* _Exercise_
Restate word for word the line containing "Image resolution: width=1536" and all remaining lines of the entries below.

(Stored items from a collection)
═══
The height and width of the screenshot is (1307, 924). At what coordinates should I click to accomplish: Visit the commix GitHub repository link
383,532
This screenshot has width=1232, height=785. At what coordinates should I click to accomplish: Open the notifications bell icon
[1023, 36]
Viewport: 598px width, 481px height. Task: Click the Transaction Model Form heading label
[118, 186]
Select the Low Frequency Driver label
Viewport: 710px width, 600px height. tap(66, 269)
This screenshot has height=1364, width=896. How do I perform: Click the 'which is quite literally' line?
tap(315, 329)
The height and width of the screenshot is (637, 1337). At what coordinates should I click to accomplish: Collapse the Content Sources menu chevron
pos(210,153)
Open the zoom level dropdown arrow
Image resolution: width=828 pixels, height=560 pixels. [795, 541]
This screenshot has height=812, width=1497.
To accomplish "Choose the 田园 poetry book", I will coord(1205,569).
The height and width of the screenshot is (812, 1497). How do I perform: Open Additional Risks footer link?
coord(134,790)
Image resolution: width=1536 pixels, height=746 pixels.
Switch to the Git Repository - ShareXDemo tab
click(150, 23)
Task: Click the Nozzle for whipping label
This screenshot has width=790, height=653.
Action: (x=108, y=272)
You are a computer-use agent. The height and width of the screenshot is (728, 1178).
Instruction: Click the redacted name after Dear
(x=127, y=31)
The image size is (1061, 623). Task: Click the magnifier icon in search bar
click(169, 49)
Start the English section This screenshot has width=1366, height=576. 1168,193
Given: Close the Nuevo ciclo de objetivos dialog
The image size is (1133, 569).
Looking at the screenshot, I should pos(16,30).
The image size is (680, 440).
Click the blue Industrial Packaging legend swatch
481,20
═══
* _Written response_
Image resolution: width=1536 pixels, height=746 pixels.
Switch to the Git Repository - ShareXDemo tab
click(150, 23)
Task: Click the Nozzle for whipping label
This screenshot has width=790, height=653.
Action: (x=108, y=272)
You are a computer-use agent. The height and width of the screenshot is (728, 1178).
Instruction: Click the redacted name after Dear
(x=127, y=31)
The image size is (1061, 623). Task: Click the magnifier icon in search bar
click(169, 49)
Start the English section This screenshot has width=1366, height=576. 1168,193
Given: Close the Nuevo ciclo de objetivos dialog
The image size is (1133, 569).
Looking at the screenshot, I should pos(16,30).
The image size is (680, 440).
Click the blue Industrial Packaging legend swatch
481,20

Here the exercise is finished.